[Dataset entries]
▬▬▬
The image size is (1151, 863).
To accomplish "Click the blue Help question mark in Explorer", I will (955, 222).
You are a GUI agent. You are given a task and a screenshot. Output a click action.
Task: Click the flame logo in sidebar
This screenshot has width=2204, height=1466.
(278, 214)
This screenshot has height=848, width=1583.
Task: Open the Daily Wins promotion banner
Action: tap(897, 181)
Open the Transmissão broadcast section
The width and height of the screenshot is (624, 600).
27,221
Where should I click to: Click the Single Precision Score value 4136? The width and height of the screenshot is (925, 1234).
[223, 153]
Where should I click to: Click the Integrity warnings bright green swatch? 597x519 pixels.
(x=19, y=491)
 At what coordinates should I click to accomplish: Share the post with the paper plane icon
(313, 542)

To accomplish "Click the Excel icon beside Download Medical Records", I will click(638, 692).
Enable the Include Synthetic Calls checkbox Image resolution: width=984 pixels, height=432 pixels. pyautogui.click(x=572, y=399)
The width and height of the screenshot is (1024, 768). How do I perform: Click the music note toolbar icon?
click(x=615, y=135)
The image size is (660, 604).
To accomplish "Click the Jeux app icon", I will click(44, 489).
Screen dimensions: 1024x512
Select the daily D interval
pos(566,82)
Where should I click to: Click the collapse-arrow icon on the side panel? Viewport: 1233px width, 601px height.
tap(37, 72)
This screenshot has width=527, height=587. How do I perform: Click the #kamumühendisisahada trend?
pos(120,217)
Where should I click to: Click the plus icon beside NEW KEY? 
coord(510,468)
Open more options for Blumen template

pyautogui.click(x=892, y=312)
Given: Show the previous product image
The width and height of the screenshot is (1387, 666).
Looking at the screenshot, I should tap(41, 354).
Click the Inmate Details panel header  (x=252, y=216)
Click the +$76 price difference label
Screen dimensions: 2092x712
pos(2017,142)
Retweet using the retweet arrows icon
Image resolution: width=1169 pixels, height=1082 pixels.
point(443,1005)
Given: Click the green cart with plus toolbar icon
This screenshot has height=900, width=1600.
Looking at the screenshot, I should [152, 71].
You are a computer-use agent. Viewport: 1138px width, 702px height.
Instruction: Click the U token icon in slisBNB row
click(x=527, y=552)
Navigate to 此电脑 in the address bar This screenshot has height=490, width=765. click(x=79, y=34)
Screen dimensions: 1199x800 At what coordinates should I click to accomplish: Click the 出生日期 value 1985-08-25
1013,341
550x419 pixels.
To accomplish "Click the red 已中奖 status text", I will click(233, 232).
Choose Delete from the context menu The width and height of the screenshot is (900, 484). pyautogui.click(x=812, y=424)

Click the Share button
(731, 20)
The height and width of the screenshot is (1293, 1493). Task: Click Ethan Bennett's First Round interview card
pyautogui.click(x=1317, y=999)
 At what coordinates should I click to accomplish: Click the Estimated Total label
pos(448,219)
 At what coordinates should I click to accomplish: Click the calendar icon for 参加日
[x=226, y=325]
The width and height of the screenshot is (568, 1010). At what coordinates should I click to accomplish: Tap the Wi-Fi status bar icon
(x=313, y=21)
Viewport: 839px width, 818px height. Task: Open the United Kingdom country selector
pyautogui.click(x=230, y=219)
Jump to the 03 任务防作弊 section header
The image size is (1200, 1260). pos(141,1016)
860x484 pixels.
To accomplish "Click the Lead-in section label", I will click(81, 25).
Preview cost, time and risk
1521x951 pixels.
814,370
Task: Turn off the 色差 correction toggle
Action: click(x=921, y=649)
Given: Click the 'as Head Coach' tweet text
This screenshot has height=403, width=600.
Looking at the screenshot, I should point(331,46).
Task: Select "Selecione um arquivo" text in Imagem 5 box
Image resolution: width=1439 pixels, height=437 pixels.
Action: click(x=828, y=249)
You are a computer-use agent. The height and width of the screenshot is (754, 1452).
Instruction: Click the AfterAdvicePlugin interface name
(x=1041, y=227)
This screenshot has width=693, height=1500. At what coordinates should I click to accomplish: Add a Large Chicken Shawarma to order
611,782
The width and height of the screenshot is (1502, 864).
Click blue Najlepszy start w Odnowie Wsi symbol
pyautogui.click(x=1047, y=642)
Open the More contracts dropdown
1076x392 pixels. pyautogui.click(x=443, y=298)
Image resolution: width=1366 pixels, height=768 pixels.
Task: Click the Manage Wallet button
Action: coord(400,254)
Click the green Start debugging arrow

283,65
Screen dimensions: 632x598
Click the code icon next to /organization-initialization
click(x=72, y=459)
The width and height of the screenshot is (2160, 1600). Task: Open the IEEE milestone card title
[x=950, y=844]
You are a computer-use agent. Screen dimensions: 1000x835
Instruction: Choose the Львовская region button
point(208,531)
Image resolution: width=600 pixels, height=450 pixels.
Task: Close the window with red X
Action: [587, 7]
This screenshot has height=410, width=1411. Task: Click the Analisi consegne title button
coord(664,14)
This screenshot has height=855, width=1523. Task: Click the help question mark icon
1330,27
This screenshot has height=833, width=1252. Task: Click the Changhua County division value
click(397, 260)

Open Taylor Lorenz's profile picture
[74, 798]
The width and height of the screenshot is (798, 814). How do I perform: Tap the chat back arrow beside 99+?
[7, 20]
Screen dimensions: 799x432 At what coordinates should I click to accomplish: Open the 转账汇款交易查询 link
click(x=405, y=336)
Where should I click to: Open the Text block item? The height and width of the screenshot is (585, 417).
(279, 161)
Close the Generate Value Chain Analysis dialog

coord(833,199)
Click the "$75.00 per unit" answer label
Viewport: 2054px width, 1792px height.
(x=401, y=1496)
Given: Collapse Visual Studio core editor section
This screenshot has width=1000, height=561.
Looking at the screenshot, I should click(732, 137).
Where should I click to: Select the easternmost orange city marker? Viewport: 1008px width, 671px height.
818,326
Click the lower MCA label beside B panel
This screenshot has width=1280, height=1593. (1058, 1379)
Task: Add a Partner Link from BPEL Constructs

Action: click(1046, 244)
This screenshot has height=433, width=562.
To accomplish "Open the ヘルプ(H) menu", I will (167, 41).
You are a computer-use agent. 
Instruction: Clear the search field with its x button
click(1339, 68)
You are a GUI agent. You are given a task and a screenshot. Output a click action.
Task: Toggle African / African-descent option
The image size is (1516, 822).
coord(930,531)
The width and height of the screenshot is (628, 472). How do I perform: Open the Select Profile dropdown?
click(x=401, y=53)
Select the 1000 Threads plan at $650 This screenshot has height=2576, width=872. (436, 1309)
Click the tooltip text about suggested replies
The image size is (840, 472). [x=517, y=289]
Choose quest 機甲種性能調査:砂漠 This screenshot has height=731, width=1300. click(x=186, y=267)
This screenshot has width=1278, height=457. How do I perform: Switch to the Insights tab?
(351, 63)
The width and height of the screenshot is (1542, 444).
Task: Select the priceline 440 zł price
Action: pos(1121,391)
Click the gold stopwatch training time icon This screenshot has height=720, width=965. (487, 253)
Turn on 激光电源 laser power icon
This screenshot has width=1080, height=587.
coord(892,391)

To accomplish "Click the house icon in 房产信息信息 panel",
▬▬▬
● Required action
A full, exact copy of the entries is required. Return it.

● Expected answer
The image size is (1151, 863).
To accomplish "Click the blue Help question mark in Explorer", I will (955, 222).
You are a GUI agent. You are given a task and a screenshot. Output a click action.
Task: Click the flame logo in sidebar
This screenshot has width=2204, height=1466.
(278, 214)
This screenshot has height=848, width=1583.
Task: Open the Daily Wins promotion banner
Action: tap(897, 181)
Open the Transmissão broadcast section
The width and height of the screenshot is (624, 600).
27,221
Where should I click to: Click the Single Precision Score value 4136? The width and height of the screenshot is (925, 1234).
[223, 153]
Where should I click to: Click the Integrity warnings bright green swatch? 597x519 pixels.
(x=19, y=491)
 At what coordinates should I click to accomplish: Share the post with the paper plane icon
(313, 542)

To accomplish "Click the Excel icon beside Download Medical Records", I will click(638, 692).
Enable the Include Synthetic Calls checkbox Image resolution: width=984 pixels, height=432 pixels. pyautogui.click(x=572, y=399)
The width and height of the screenshot is (1024, 768). How do I perform: Click the music note toolbar icon?
click(x=615, y=135)
The image size is (660, 604).
To accomplish "Click the Jeux app icon", I will click(44, 489).
Screen dimensions: 1024x512
Select the daily D interval
pos(566,82)
Where should I click to: Click the collapse-arrow icon on the side panel? Viewport: 1233px width, 601px height.
tap(37, 72)
This screenshot has width=527, height=587. How do I perform: Click the #kamumühendisisahada trend?
pos(120,217)
Where should I click to: Click the plus icon beside NEW KEY? 
coord(510,468)
Open more options for Blumen template

pyautogui.click(x=892, y=312)
Given: Show the previous product image
The width and height of the screenshot is (1387, 666).
Looking at the screenshot, I should tap(41, 354).
Click the Inmate Details panel header  (x=252, y=216)
Click the +$76 price difference label
Screen dimensions: 2092x712
pos(2017,142)
Retweet using the retweet arrows icon
Image resolution: width=1169 pixels, height=1082 pixels.
point(443,1005)
Given: Click the green cart with plus toolbar icon
This screenshot has height=900, width=1600.
Looking at the screenshot, I should [152, 71].
You are a computer-use agent. Viewport: 1138px width, 702px height.
Instruction: Click the U token icon in slisBNB row
click(x=527, y=552)
Navigate to 此电脑 in the address bar This screenshot has height=490, width=765. click(x=79, y=34)
Screen dimensions: 1199x800 At what coordinates should I click to accomplish: Click the 出生日期 value 1985-08-25
1013,341
550x419 pixels.
To accomplish "Click the red 已中奖 status text", I will click(233, 232).
Choose Delete from the context menu The width and height of the screenshot is (900, 484). pyautogui.click(x=812, y=424)

Click the Share button
(731, 20)
The height and width of the screenshot is (1293, 1493). Task: Click Ethan Bennett's First Round interview card
pyautogui.click(x=1317, y=999)
 At what coordinates should I click to accomplish: Click the Estimated Total label
pos(448,219)
 At what coordinates should I click to accomplish: Click the calendar icon for 参加日
[x=226, y=325]
The width and height of the screenshot is (568, 1010). At what coordinates should I click to accomplish: Tap the Wi-Fi status bar icon
(x=313, y=21)
Viewport: 839px width, 818px height. Task: Open the United Kingdom country selector
pyautogui.click(x=230, y=219)
Jump to the 03 任务防作弊 section header
The image size is (1200, 1260). pos(141,1016)
860x484 pixels.
To accomplish "Click the Lead-in section label", I will click(81, 25).
Preview cost, time and risk
1521x951 pixels.
814,370
Task: Turn off the 色差 correction toggle
Action: click(x=921, y=649)
Given: Click the 'as Head Coach' tweet text
This screenshot has height=403, width=600.
Looking at the screenshot, I should point(331,46).
Task: Select "Selecione um arquivo" text in Imagem 5 box
Image resolution: width=1439 pixels, height=437 pixels.
Action: click(x=828, y=249)
You are a computer-use agent. The height and width of the screenshot is (754, 1452).
Instruction: Click the AfterAdvicePlugin interface name
(x=1041, y=227)
This screenshot has width=693, height=1500. At what coordinates should I click to accomplish: Add a Large Chicken Shawarma to order
611,782
The width and height of the screenshot is (1502, 864).
Click blue Najlepszy start w Odnowie Wsi symbol
pyautogui.click(x=1047, y=642)
Open the More contracts dropdown
1076x392 pixels. pyautogui.click(x=443, y=298)
Image resolution: width=1366 pixels, height=768 pixels.
Task: Click the Manage Wallet button
Action: coord(400,254)
Click the green Start debugging arrow

283,65
Screen dimensions: 632x598
Click the code icon next to /organization-initialization
click(x=72, y=459)
The width and height of the screenshot is (2160, 1600). Task: Open the IEEE milestone card title
[x=950, y=844]
You are a computer-use agent. Screen dimensions: 1000x835
Instruction: Choose the Львовская region button
point(208,531)
Image resolution: width=600 pixels, height=450 pixels.
Task: Close the window with red X
Action: [587, 7]
This screenshot has height=410, width=1411. Task: Click the Analisi consegne title button
coord(664,14)
This screenshot has height=855, width=1523. Task: Click the help question mark icon
1330,27
This screenshot has height=833, width=1252. Task: Click the Changhua County division value
click(397, 260)

Open Taylor Lorenz's profile picture
[74, 798]
The width and height of the screenshot is (798, 814). How do I perform: Tap the chat back arrow beside 99+?
[7, 20]
Screen dimensions: 799x432 At what coordinates should I click to accomplish: Open the 转账汇款交易查询 link
click(x=405, y=336)
Where should I click to: Open the Text block item? The height and width of the screenshot is (585, 417).
(279, 161)
Close the Generate Value Chain Analysis dialog

coord(833,199)
Click the "$75.00 per unit" answer label
Viewport: 2054px width, 1792px height.
(x=401, y=1496)
Given: Collapse Visual Studio core editor section
This screenshot has width=1000, height=561.
Looking at the screenshot, I should click(732, 137).
Where should I click to: Select the easternmost orange city marker? Viewport: 1008px width, 671px height.
818,326
Click the lower MCA label beside B panel
This screenshot has width=1280, height=1593. (1058, 1379)
Task: Add a Partner Link from BPEL Constructs

Action: click(1046, 244)
This screenshot has height=433, width=562.
To accomplish "Open the ヘルプ(H) menu", I will (167, 41).
You are a computer-use agent. 
Instruction: Clear the search field with its x button
click(1339, 68)
You are a GUI agent. You are given a task and a screenshot. Output a click action.
Task: Toggle African / African-descent option
The image size is (1516, 822).
coord(930,531)
The width and height of the screenshot is (628, 472). How do I perform: Open the Select Profile dropdown?
click(x=401, y=53)
Select the 1000 Threads plan at $650 This screenshot has height=2576, width=872. (436, 1309)
Click the tooltip text about suggested replies
The image size is (840, 472). [x=517, y=289]
Choose quest 機甲種性能調査:砂漠 This screenshot has height=731, width=1300. click(x=186, y=267)
This screenshot has width=1278, height=457. How do I perform: Switch to the Insights tab?
(351, 63)
The width and height of the screenshot is (1542, 444).
Task: Select the priceline 440 zł price
Action: pos(1121,391)
Click the gold stopwatch training time icon This screenshot has height=720, width=965. (487, 253)
Turn on 激光电源 laser power icon
This screenshot has width=1080, height=587.
coord(892,391)

To accomplish "Click the house icon in 房产信息信息 panel",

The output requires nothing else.